WORK ORDER: Reproduce each record exactly. The pictures should be skipped.
• • • • •
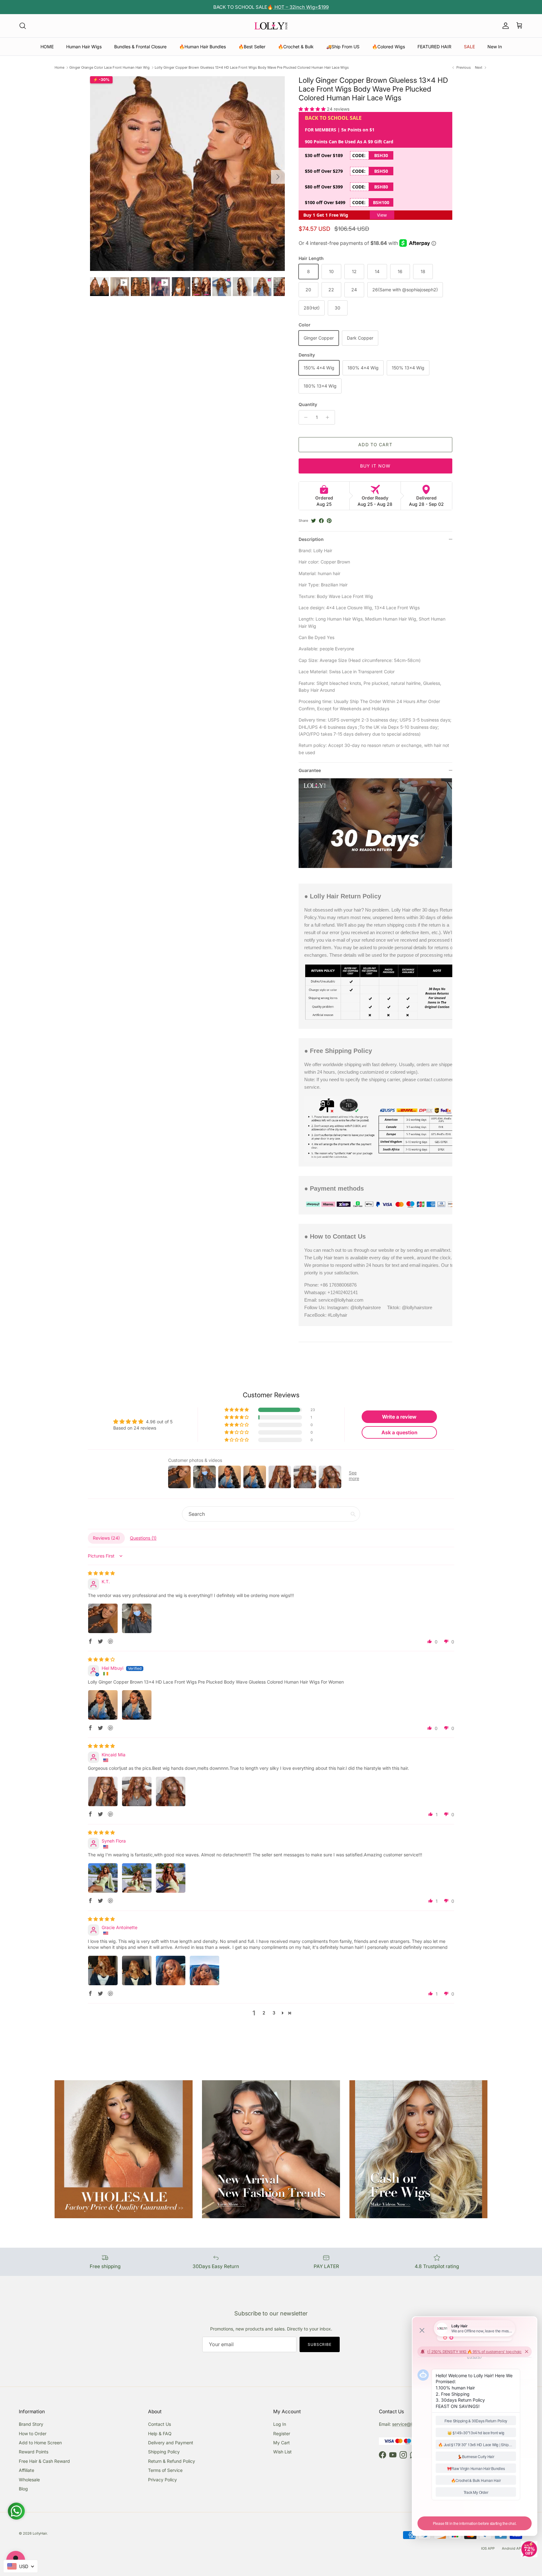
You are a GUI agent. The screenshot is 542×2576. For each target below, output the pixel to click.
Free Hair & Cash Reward (44, 2461)
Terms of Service (165, 2470)
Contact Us (159, 2424)
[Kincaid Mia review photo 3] (171, 1791)
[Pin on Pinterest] (329, 520)
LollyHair (40, 2533)
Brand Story (31, 2424)
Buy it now (375, 465)
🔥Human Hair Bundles (202, 46)
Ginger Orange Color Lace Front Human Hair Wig (109, 67)
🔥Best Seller (251, 46)
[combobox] (20, 2566)
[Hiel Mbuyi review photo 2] (137, 1705)
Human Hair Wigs (84, 46)
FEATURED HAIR (434, 46)
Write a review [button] (399, 1417)
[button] (313, 109)
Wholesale (29, 2479)
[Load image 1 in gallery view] (187, 173)
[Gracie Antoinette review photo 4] (204, 1970)
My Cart (281, 2442)
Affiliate (26, 2470)
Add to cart (375, 444)
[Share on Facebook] (321, 520)
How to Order (32, 2433)
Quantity (308, 404)
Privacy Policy (162, 2479)
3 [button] (274, 2012)
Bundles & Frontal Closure (140, 46)
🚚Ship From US (342, 46)
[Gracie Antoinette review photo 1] (103, 1970)
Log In (279, 2424)
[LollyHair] (271, 25)
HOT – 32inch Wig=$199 (301, 7)
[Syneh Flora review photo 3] (171, 1878)
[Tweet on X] (313, 520)
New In (494, 46)
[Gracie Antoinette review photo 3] (171, 1970)
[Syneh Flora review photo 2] (137, 1878)
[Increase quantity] (329, 417)
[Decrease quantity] (304, 417)
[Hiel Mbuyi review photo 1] (103, 1705)
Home (59, 67)
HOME (47, 46)
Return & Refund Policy (171, 2461)
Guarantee (310, 770)
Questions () (143, 1538)
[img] (101, 1573)
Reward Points (33, 2451)
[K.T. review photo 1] (103, 1618)
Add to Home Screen (40, 2442)
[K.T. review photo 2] (137, 1618)
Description (311, 539)
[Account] (504, 25)
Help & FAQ (160, 2433)
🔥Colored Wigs (388, 46)
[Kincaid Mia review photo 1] (103, 1791)
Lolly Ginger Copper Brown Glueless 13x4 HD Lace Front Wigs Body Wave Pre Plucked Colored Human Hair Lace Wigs (252, 67)
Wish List (282, 2451)
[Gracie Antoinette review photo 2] (137, 1970)
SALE (469, 46)
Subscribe (320, 2344)
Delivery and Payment (170, 2442)
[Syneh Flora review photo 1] (103, 1878)
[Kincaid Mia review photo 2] (137, 1791)
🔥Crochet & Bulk (296, 46)
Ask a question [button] (399, 1432)
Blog (23, 2488)
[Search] (22, 25)
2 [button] (264, 2012)
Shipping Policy (164, 2451)
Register (281, 2433)
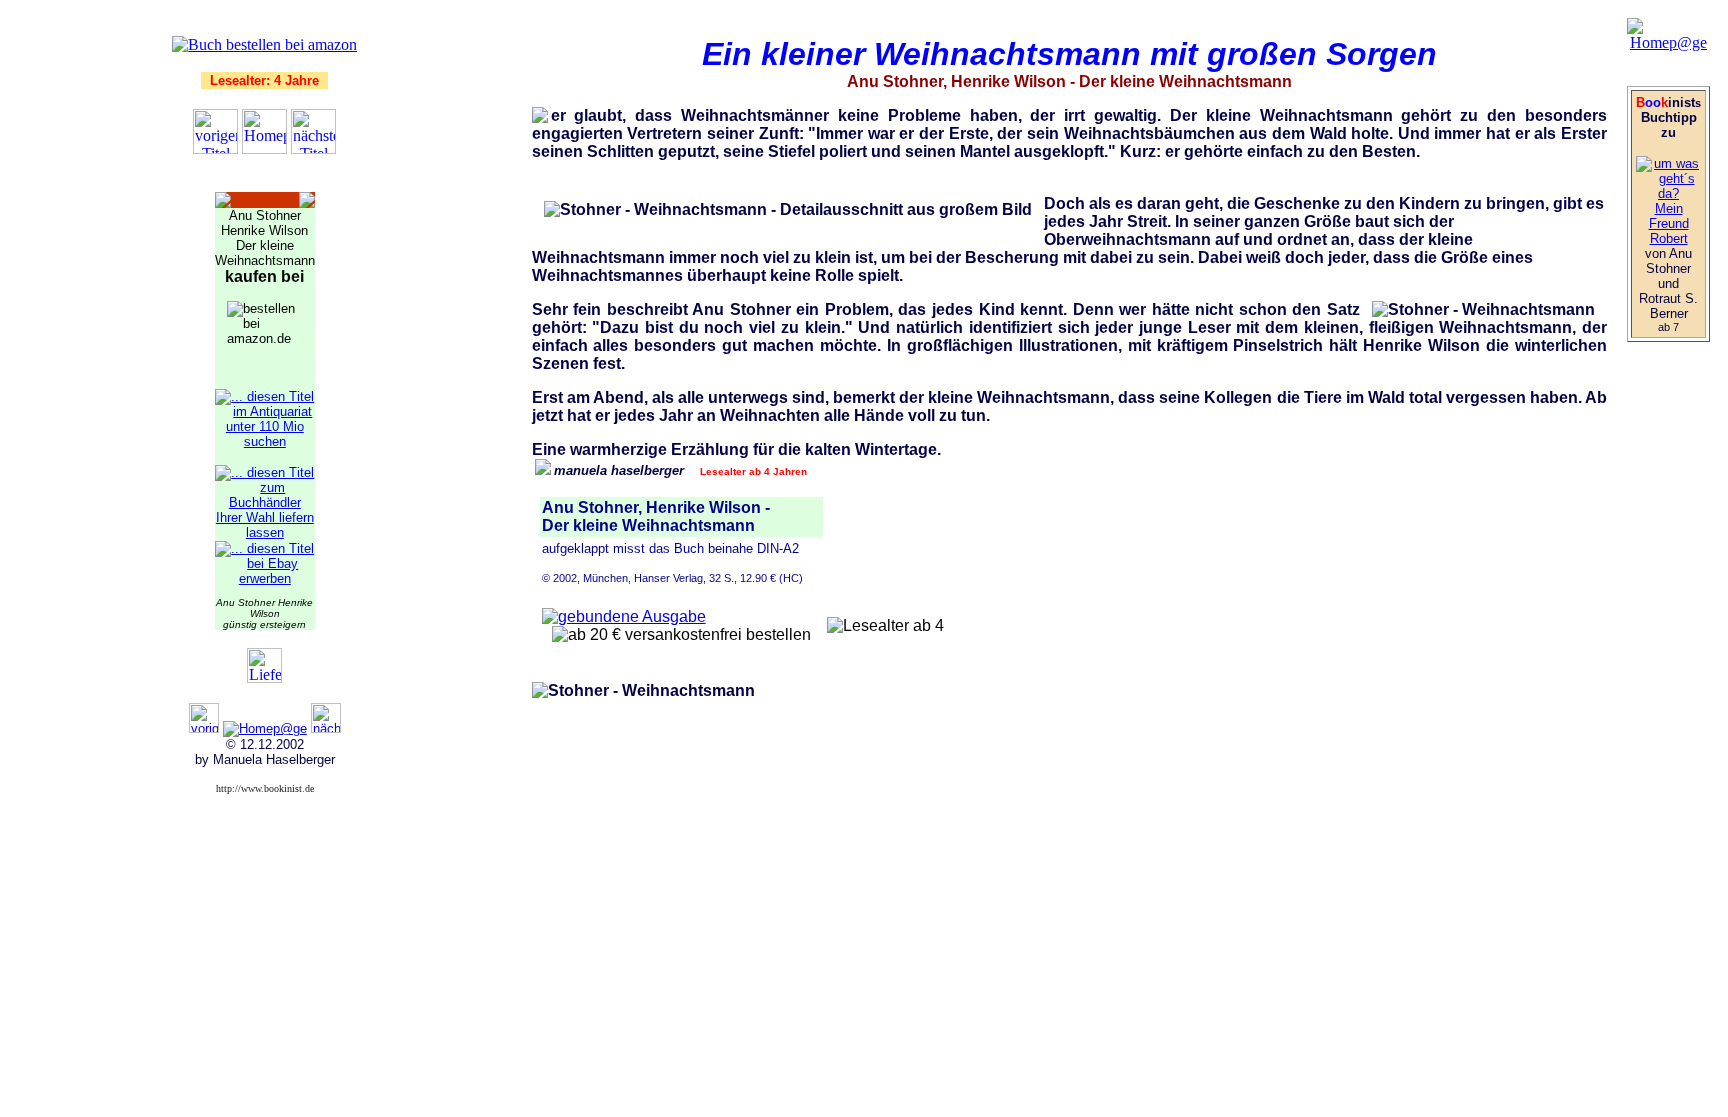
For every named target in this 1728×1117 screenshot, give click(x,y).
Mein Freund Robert (1669, 223)
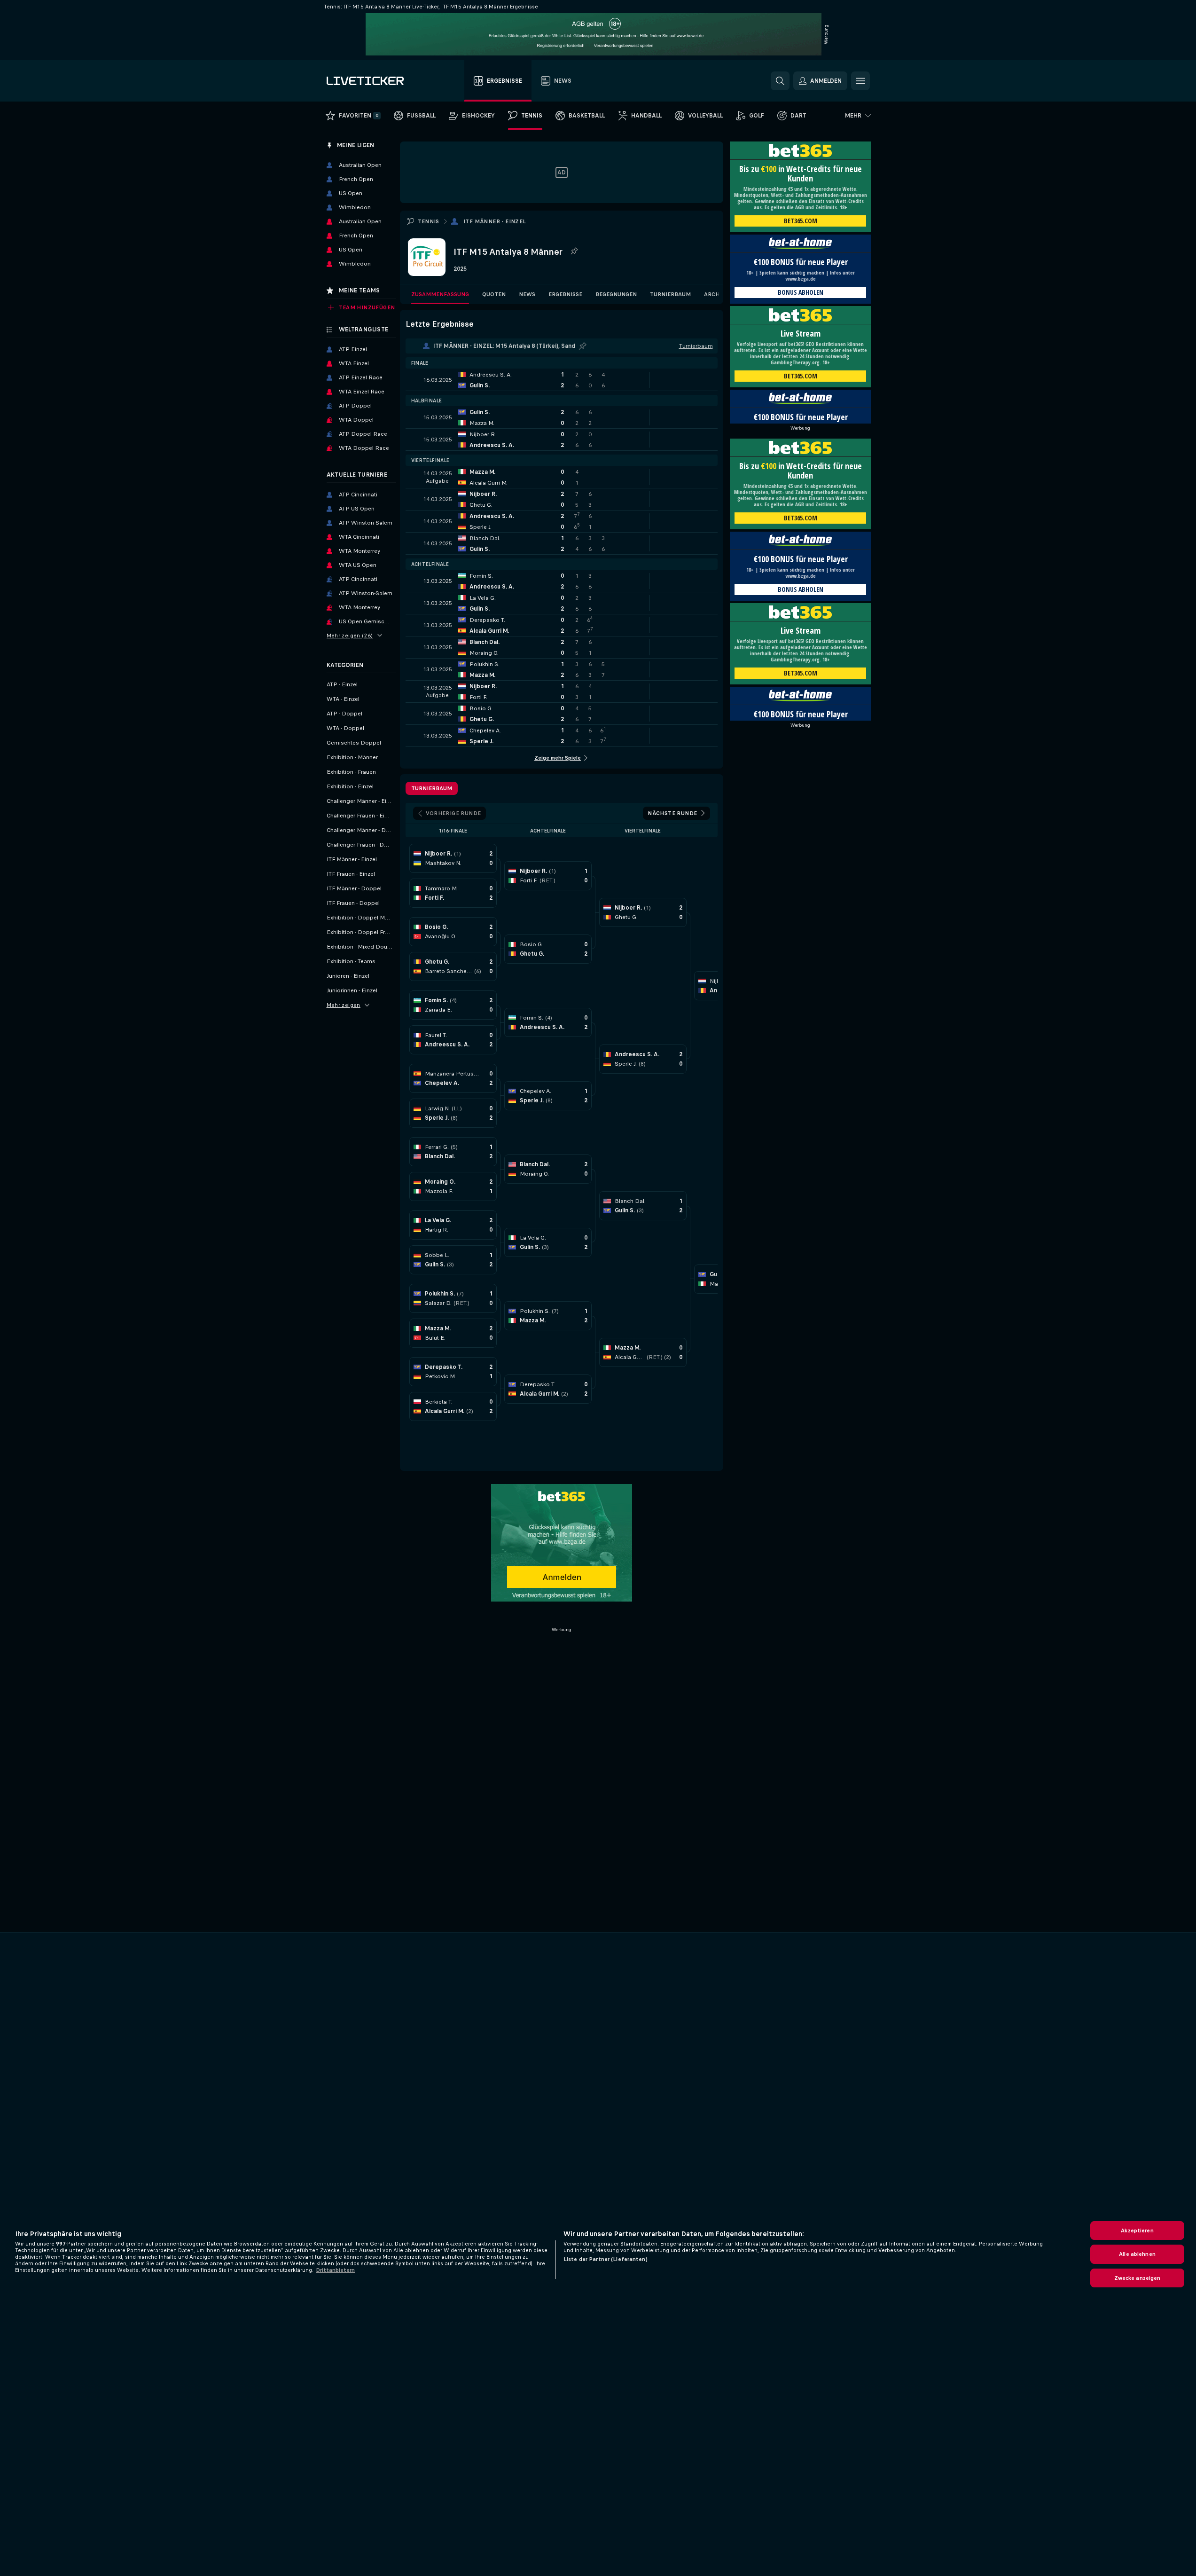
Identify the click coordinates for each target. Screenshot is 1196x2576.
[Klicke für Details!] (562, 380)
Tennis (428, 221)
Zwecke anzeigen (1137, 2278)
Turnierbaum (670, 294)
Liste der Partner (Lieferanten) (605, 2259)
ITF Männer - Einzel (494, 221)
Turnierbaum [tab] (431, 788)
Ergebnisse (565, 294)
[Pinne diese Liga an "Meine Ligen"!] (582, 345)
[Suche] (780, 80)
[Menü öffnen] (860, 80)
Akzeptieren (1137, 2230)
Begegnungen (616, 294)
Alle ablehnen (1137, 2254)
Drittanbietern (335, 2270)
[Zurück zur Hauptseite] (379, 81)
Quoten (494, 294)
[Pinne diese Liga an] (573, 251)
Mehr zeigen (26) (350, 635)
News (527, 294)
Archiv (714, 294)
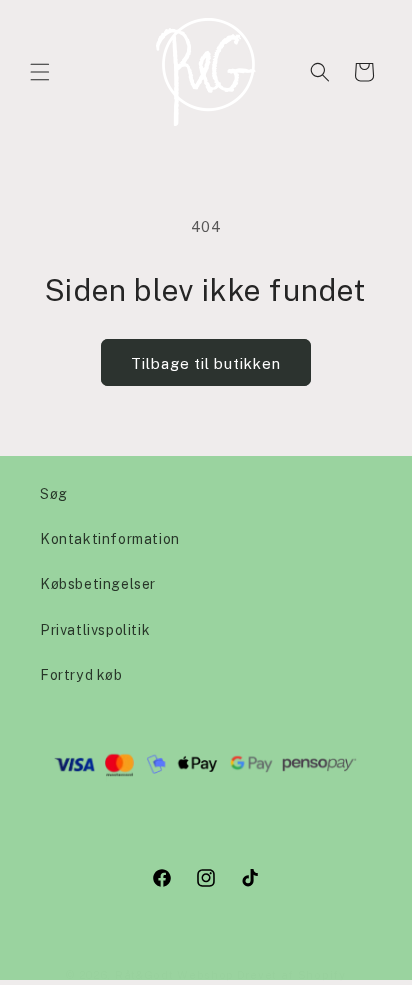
• • • • •
ANSWER FOR THE TASK:
You are a GUI agent. The screenshot is 542×2576. For each target below, output the pixel to click.
Free Hair & Cash Reward (44, 2461)
Terms of Service (165, 2470)
Contact Us (159, 2424)
[Kincaid Mia review photo 3] (171, 1791)
[Pin on Pinterest] (329, 520)
LollyHair (40, 2533)
Brand Story (31, 2424)
Buy it now (375, 465)
🔥Human Hair Bundles (202, 46)
Ginger Orange Color Lace Front Human Hair Wig (109, 67)
🔥Best Seller (251, 46)
[combobox] (20, 2566)
[Hiel Mbuyi review photo 2] (137, 1705)
Human Hair Wigs (84, 46)
FEATURED HAIR (434, 46)
Write a review [button] (399, 1417)
[button] (313, 109)
Wholesale (29, 2479)
[Load image 1 in gallery view] (187, 173)
[Gracie Antoinette review photo 4] (204, 1970)
My Cart (281, 2442)
Affiliate (26, 2470)
Add to cart (375, 444)
[Share on Facebook] (321, 520)
How to Order (32, 2433)
Quantity (308, 404)
Privacy Policy (162, 2479)
3 [button] (274, 2012)
Bundles & Frontal Closure (140, 46)
🚚Ship From US (342, 46)
[Gracie Antoinette review photo 1] (103, 1970)
Log In (279, 2424)
[LollyHair] (271, 25)
HOT – 32inch Wig=$199 (301, 7)
[Syneh Flora review photo 3] (171, 1878)
[Tweet on X] (313, 520)
New In (494, 46)
[Gracie Antoinette review photo 3] (171, 1970)
[Syneh Flora review photo 2] (137, 1878)
[Increase quantity] (329, 417)
[Decrease quantity] (304, 417)
[Hiel Mbuyi review photo 1] (103, 1705)
Home (59, 67)
HOME (47, 46)
Return & Refund Policy (171, 2461)
Guarantee (310, 770)
Questions () (143, 1538)
[img] (101, 1573)
Reward Points (33, 2451)
[K.T. review photo 1] (103, 1618)
Add to Home Screen (40, 2442)
[K.T. review photo 2] (137, 1618)
Description (311, 539)
[Account] (504, 25)
Help & FAQ (160, 2433)
🔥Colored Wigs (388, 46)
[Kincaid Mia review photo 1] (103, 1791)
Lolly Ginger Copper Brown Glueless 13x4 HD Lace Front Wigs Body Wave Pre Plucked Colored Human Hair Lace Wigs (252, 67)
Wish List (282, 2451)
[Gracie Antoinette review photo 2] (137, 1970)
SALE (469, 46)
Subscribe (320, 2344)
Delivery and Payment (170, 2442)
[Syneh Flora review photo 1] (103, 1878)
[Kincaid Mia review photo 2] (137, 1791)
🔥Crochet & Bulk (296, 46)
Ask a question [button] (399, 1432)
Blog (23, 2488)
[Search] (22, 25)
2 [button] (264, 2012)
Shipping Policy (164, 2451)
Register (281, 2433)
For every named target in this 1728×1117 screenshot, give click(x,y).
Mein Freund Robert (1669, 223)
Identify the click coordinates for each target. Screenshot is 1196x2576.
[Klicke für Details!] (562, 380)
Tennis (428, 221)
Zwecke anzeigen (1137, 2278)
Turnierbaum (670, 294)
Liste der Partner (Lieferanten) (605, 2259)
ITF Männer - Einzel (494, 221)
Turnierbaum [tab] (431, 788)
Ergebnisse (565, 294)
[Pinne diese Liga an "Meine Ligen"!] (582, 345)
[Suche] (780, 80)
[Menü öffnen] (860, 80)
Akzeptieren (1137, 2230)
Begegnungen (616, 294)
Alle ablehnen (1137, 2254)
Drittanbietern (335, 2270)
[Zurück zur Hauptseite] (379, 81)
Quoten (494, 294)
[Pinne diese Liga an] (573, 251)
Mehr zeigen (26) (350, 635)
News (527, 294)
Archiv (714, 294)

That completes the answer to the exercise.